The Dirichlet process (DP) is the workhorse of Bayesian nonparametric mixture modeling, providing a prior over an infinite number of clusters. However, the standard DP produces a single random measure — it cannot model situations where the mixing distribution changes with a covariate, across time, or over space. The dependent Dirichlet process (DDP) family addresses this limitation by constructing collections of random measures {Gₓ : x ∈ X} that are marginally Dirichlet processes but exhibit dependence across the index set X.
Motivation and Core Idea
Consider modeling disease subtypes across different hospitals. A standard DP mixture would assume the same cluster structure everywhere. But subtype prevalence varies geographically. A DDP allows each hospital's mixture to have its own weights and possibly its own atom locations, while sharing statistical strength: hospitals in similar regions will have similar mixture distributions.
Single-weights DDP Gₓ = Σₖ₌₁^∞ wₖ · δ_{θₖ(x)} (weights shared, atoms vary)
Single-atoms DDP Gₓ = Σₖ₌₁^∞ wₖ(x) · δ_{θₖ} (atoms shared, weights vary)
In the most general formulation, both the stick-breaking weights wₖ(x) and the atom locations θₖ(x) depend on the covariate x. In practice, restricted versions are common: in the single-atoms (or common-atoms) model, the atoms are shared across all covariate values and only the weights vary, which ensures that groups share the same cluster identities but differ in prevalence.
Steven MacEachern introduces the general framework of dependent Dirichlet processes, providing the first systematic treatment of covariate-dependent nonparametric priors.
De Iorio, Müller, Rosner, and MacEachern develop the ANOVA-DDP and linear DDP models, enabling practical regression with nonparametric error distributions that vary by group.
Griffin and Steel introduce order-based dependent stick-breaking processes, providing flexible covariate dependence through transformations of a common set of random variables.
The kernel stick-breaking process (Dunson and Park, 2008) and the probit stick-breaking process (Rodriguez and Dunson, 2011) further expand the DDP toolkit, offering different trade-offs between flexibility and computational tractability.
Key Constructions
Kernel Stick-Breaking Process
The kernel stick-breaking process (KSBP) modifies the standard stick-breaking representation by making the stick lengths depend on x through kernel functions.
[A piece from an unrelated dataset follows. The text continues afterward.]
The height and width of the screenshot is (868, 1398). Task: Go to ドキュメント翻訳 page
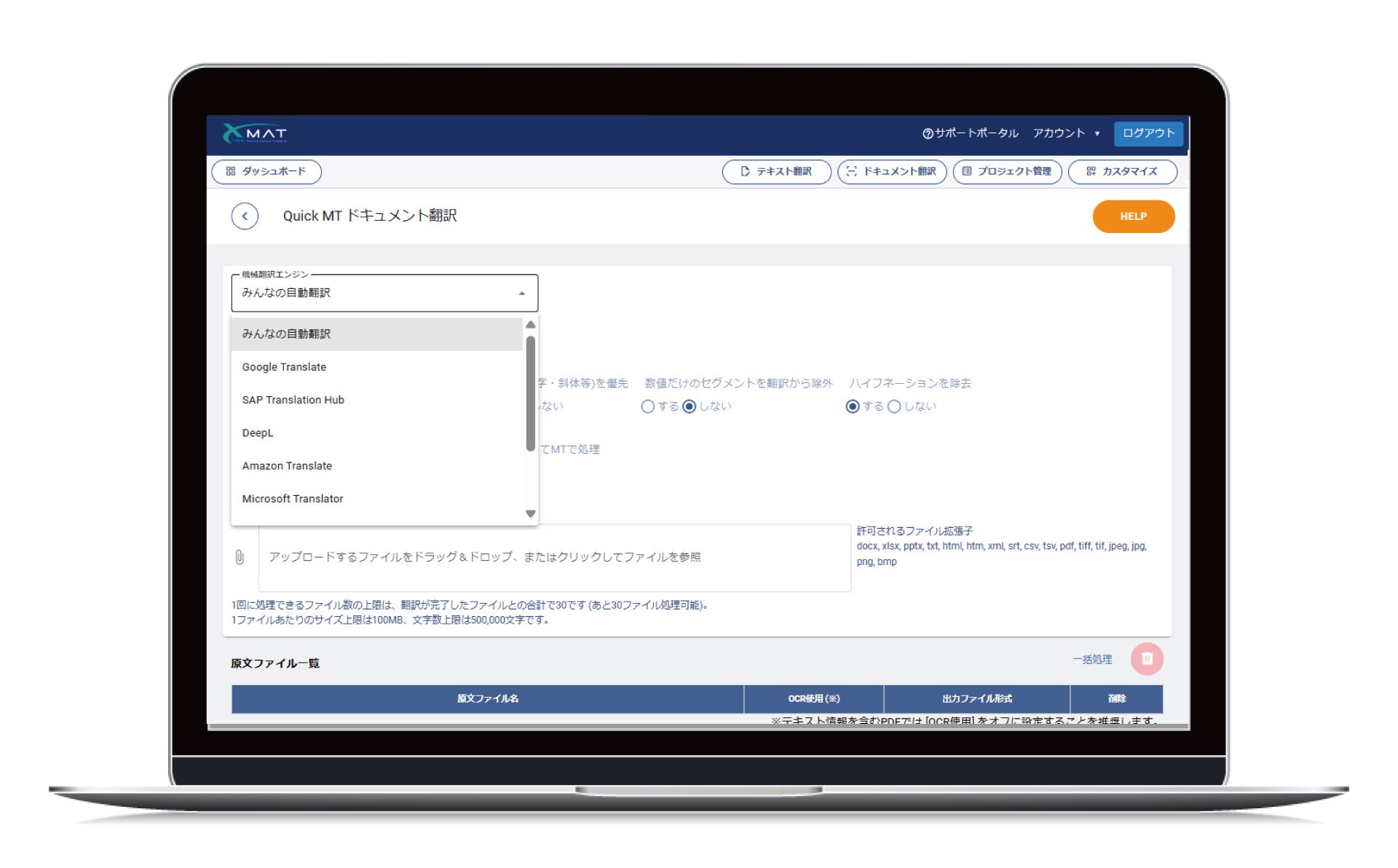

Specifically, each Vₖ(x) = Φ(αₖ · Kₕ(x, ξₖ)) where Kₕ is a kernel centered at location ξₖ, αₖ controls the stick length, and Φ is the standard normal CDF. This produces smooth spatial variation in the mixture weights while preserving the marginal DP-like structure.
Probit Stick-Breaking Process
The probit stick-breaking process uses latent Gaussian processes: Vₖ(x) = Φ(ψₖ(x)) where each ψₖ is drawn from a GP. This yields smooth, infinitely differentiable dependence of the mixture weights on covariates, with the GP covariance function controlling the length-scale and smoothness of variation.
The hierarchical Dirichlet process (HDP) of Teh, Jordan, Beal, and Blei (2006) is a related but distinct construction. In the HDP, each group has its own DP, but all DPs share a common base measure that is itself a DP draw. This guarantees that groups share exactly the same atoms (cluster parameters), differing only in mixing weights. DDPs are more general: they can allow both atoms and weights to vary with covariates, and the dependence structure can be continuous rather than discrete. However, the HDP's shared-atom property makes it particularly natural for topic models and other settings where discrete cluster identity must be preserved across groups.
Inference
Posterior inference for DDP models is typically carried out via MCMC, using truncated stick-breaking representations (retaining K components), slice sampling, or retrospective sampling algorithms. Variational inference has also been developed for certain DDP constructions, particularly those based on the probit stick-breaking representation where the latent GPs admit variational approximations.
A key computational challenge is that the infinite-dimensional nature of the DDP interacts with the covariate space: the posterior must learn not only the number and location of clusters but also how cluster prevalence varies across the covariate domain. This typically requires more data than a standard DP mixture to achieve comparable posterior concentration.
"The Dirichlet process is a beautiful tool, but life is not exchangeable. To model the real world, we must let our nonparametric priors change with context." — Steven MacEachern, motivating the DDP framework
Applications
DDPs have been applied to spatial epidemiology (modeling disease risk surfaces), longitudinal data analysis (evolving cluster structure over time), genomics (covariate-dependent clustering of gene expression profiles), and econometrics (heterogeneous treatment effects with nonparametric error distributions). Their flexibility in capturing distributional heterogeneity while borrowing strength across related conditions makes them a natural choice whenever a "one-size-fits-all" mixture model is too restrictive.